Pixel coordinate grounding data:
=== Section Start ===

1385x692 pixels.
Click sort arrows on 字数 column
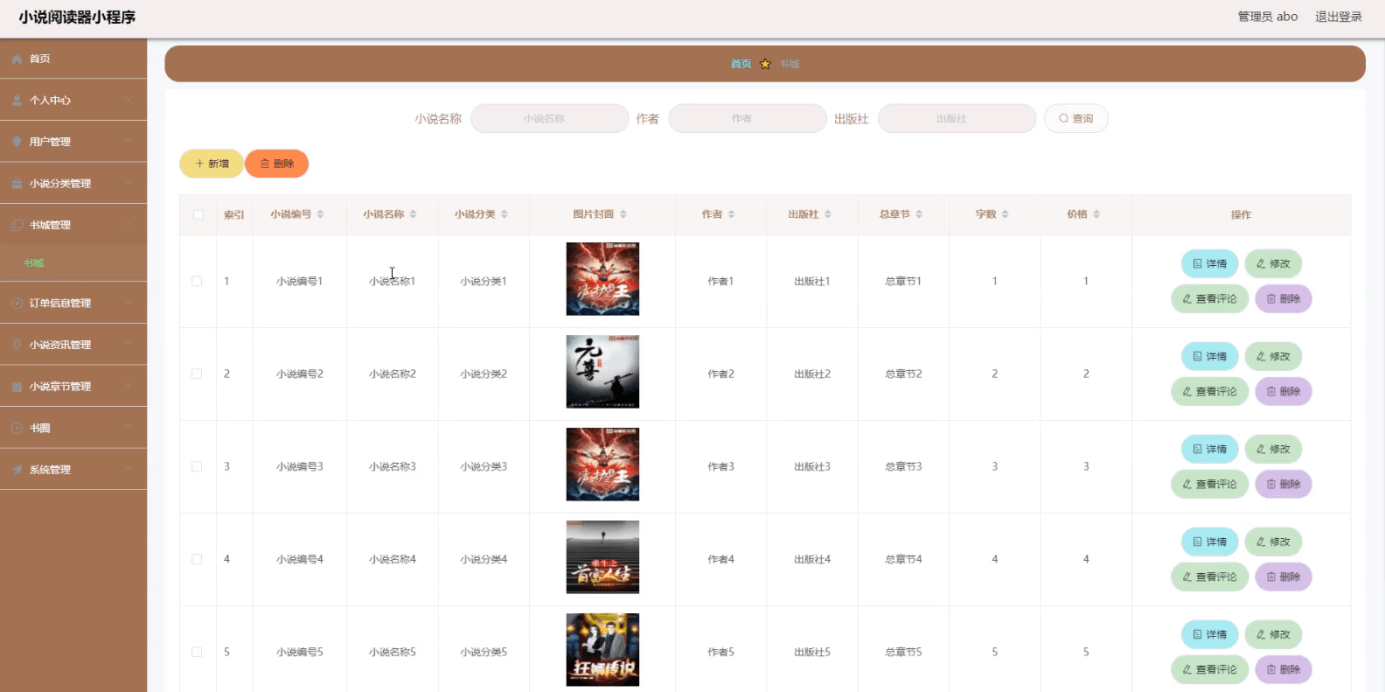[1005, 215]
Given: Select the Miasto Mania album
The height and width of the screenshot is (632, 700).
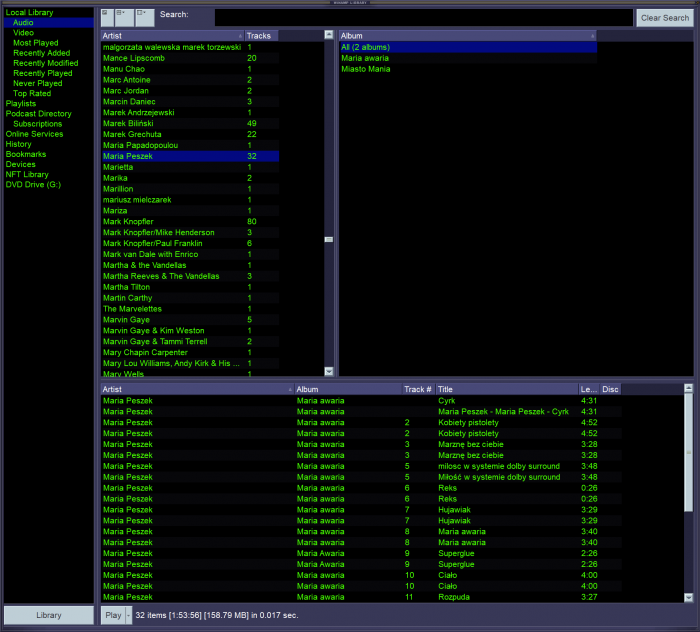Looking at the screenshot, I should (x=365, y=69).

=== Section End ===

Output every line above exactly as it stands, and drop any picture.

1385x692 pixels.
Click sort arrows on 字数 column
[1005, 215]
Given: Select the Miasto Mania album
The height and width of the screenshot is (632, 700).
Looking at the screenshot, I should (x=365, y=69).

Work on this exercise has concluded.